February phenology

Holy Wisdom Monastery Care for the Earth, Friends of Wisdom Prairie, Phenology 5 Comments

By Sylvia Marek

Cedar waxwing feeding on crabapple

Cedar waxwing feeding on crabapples

Phenology is a science focused on observing and recording biological events from year to year and their relationships to the change of seasons and climate.

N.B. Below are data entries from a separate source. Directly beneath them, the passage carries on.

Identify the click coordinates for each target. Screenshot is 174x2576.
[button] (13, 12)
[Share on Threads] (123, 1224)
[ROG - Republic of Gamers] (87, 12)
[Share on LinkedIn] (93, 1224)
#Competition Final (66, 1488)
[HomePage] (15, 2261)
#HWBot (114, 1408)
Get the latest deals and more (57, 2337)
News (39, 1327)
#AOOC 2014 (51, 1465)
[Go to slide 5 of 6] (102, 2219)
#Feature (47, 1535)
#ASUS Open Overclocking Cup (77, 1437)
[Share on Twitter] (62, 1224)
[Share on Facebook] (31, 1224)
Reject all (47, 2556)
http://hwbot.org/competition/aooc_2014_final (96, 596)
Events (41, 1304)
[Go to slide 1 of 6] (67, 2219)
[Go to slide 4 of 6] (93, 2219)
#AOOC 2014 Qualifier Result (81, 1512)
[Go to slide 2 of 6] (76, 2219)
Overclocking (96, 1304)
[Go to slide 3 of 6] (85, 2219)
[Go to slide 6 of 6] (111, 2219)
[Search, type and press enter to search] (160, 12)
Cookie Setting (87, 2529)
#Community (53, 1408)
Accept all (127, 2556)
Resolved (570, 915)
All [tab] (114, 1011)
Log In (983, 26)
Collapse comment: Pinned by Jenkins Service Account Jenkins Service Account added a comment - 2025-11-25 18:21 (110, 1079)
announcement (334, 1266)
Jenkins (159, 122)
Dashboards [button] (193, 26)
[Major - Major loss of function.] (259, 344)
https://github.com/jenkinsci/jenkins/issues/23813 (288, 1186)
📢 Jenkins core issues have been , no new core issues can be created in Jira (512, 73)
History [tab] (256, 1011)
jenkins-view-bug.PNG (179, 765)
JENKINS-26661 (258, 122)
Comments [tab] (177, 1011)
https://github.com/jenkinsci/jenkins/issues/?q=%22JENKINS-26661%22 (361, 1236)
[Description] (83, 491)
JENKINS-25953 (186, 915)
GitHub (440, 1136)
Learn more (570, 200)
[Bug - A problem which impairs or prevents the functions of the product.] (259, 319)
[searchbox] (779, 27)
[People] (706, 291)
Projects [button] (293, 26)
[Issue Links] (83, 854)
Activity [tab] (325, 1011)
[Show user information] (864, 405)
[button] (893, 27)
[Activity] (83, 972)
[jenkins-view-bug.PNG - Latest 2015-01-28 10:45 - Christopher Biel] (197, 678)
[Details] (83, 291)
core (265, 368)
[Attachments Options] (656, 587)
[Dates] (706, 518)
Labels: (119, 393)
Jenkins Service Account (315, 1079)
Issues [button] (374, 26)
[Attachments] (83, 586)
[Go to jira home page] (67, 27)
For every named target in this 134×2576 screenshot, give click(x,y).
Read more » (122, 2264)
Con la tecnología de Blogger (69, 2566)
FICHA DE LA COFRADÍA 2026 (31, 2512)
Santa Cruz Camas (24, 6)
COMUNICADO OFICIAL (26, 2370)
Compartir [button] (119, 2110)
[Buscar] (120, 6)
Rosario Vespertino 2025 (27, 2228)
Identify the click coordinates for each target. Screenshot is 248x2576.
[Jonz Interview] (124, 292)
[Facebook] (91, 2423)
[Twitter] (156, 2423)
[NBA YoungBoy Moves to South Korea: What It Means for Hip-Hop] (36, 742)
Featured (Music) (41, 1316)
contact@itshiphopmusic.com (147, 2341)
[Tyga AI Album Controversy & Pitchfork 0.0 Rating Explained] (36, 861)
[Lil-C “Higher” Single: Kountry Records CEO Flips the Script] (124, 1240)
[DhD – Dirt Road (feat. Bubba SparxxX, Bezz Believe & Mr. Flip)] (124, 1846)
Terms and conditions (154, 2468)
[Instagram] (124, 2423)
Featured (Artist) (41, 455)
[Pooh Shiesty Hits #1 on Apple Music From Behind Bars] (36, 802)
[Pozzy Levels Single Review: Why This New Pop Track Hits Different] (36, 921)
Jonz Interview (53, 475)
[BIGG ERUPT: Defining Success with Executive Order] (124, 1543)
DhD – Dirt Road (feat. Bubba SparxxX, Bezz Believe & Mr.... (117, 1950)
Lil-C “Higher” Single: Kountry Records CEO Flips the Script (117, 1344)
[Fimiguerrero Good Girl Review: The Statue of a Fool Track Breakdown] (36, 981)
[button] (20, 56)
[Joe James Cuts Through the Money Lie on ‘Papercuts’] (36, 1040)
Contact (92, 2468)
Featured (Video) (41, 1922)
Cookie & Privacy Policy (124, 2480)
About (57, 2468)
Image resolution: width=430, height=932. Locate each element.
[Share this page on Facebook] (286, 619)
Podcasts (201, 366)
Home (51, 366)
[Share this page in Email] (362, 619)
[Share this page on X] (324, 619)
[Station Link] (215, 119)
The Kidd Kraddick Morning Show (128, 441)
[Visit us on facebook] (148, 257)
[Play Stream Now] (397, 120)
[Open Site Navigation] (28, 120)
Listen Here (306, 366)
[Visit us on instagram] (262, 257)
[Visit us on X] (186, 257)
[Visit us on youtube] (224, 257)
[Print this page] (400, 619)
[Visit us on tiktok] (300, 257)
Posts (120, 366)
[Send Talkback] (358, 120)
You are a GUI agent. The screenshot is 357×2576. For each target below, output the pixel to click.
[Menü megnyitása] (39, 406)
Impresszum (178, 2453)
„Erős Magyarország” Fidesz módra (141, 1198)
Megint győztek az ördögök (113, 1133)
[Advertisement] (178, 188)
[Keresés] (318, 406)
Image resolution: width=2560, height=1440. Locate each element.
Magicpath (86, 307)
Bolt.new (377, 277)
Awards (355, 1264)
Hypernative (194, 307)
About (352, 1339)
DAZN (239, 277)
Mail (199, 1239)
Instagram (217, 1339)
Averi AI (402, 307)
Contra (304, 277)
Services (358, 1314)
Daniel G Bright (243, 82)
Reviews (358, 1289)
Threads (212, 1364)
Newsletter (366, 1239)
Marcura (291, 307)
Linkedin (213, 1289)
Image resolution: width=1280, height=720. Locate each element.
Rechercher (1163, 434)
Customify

These are the “normal” phenology events we expect to see here and in the Madison area this month. We would love to hear about what you are seeing on the grounds of Holy Wisdom Monastery. Please comment on this post with what you are observing, where at Holy Wisdom and the date you observed the event.

General

  • Daylight increases to 11 hours during the month
  • The sun is higher and melts snow
  • Look for dark snowfleas (springtails) hopping on the snow during sunny, warm days
  • Look for sundogs (shafts of rainbow colors on each side of the sun)
  • Jupiter and its moons are bright during clear nights

Resident birds

  • Start to sing courtship songs and form pairs
  • Cardinals sing throughout the day. Male and female countersing. Winter flocks break up
  • Chickadees whistle “fee-bee” notes
  • White-breasted nuthatches give rapid “ank, ank” and “wer-wer-wer-wer-wer” calls. Male and female “ip-ip” call to each other
  • Woodpeckers drum
  • Tufted titmice call “peter-peter”
  • Blue jays form courtship flocks usually led by one female. Bobbing displays and musical “wheedelee wheedelee” calls
  • Flocks of wandering cedar waxwings
  • Goldfinches flock
  • European starlings prepare for breeding—beaks turn yellow and feather tips wear off revealing iridescent plumage
  • Cooper’s hawk
  • Mallards perform courtship displays
  • Large flocks of noisy crows
  • Great horned owls continue to call and mate. Female lays eggs in abandoned hawk or crow nest
  • Barred owls call more frequently
  • Red-tailed hawks perform aerial displays. Pairs soar close to one another

Winter visitors

  • Juncos form larger flocks, chase and start trilling
  • Tree sparrows gather in larger flocks and start singing sweet “tinkling” songs
  • Look for purple finch, pine siskin, brown creeper and red-breasted nuthatch
  • Along roadsides and open fields and grasslands look for snow bunting, lapland longspur, horned lark, rough-legged hawk, harrier, snowy and short-eared owl
  • Look for saw-whet owls roosting in conifers
  • Bald eagles head north

Irregular visitors from the north

  • White-winged and red crossbills
  • Evening and pine grosbeaks
  • Common and hoary redpolls
  • Bohemian waxwings

Early migrants from the south 

  • Migrants follow the northward advance of 35 degrees
  • In late February look for: male red-winged black birds, grackles, robins, Eastern bluebirds, Eastern meadowlarks, sandhill cranes and possibly woodcocks

Mammals

  • Squirrels continue to chase and mate
  • Striped skunks emerge from hibernation and mate during warm weather
  • Mating season for coyote, raccoon, opossum and fox
  • Rabbit courtship—look for pinkish urine
  • First active chipmunks
  • Deer (tear) browse branches
  • Rabbits cut branches at 45-degree angle
  • Mice gnaw bark

End of February

  • In wetlands, brownish green tips of skunk cabbage poke through snow
  • Pussy willow buds expand and silver-furry catkins become visible
  • Red osier dogwood bark turns bright red
  • Willow branches have an amber glow
  • Uncovered mosses are lush green
  • Sap rises in woody plants
  • Look for sapcicles (especially on maple trees)
  • Overwintering butterflies such as mourning cloak, angle wings and red admiral can be found nectaring on sap when it is around 50 degrees

Sylvia Marek is a highly trained and experienced naturalist. She works for the University of Wisconsin Arboretum and is a first rate birder.

Please share the biological events you notice while at Holy Wisdom Monastery below (remember to include what you see, where and when).

Comments 5

  1. Interesting info on rabbits. I haven’t been out to Holy Wisdom to look, but here in my yard I have seen the pink urine, and wondered what was going on with the rabbits I see every evening under my willows. For sure I will be out to hike the Holy Wisdom land this week. There is so much going on!

  2. My 9-year old son and I visited Holy Wisdom Monastery this morning. We saw geese circling overhead. He noticed a molehill. We heard chickadees and cardinals. We saw many dried flowers, the orange branches of the weeping willows with buds. Over by the garden, we noticed wild turkey tracks in the snow.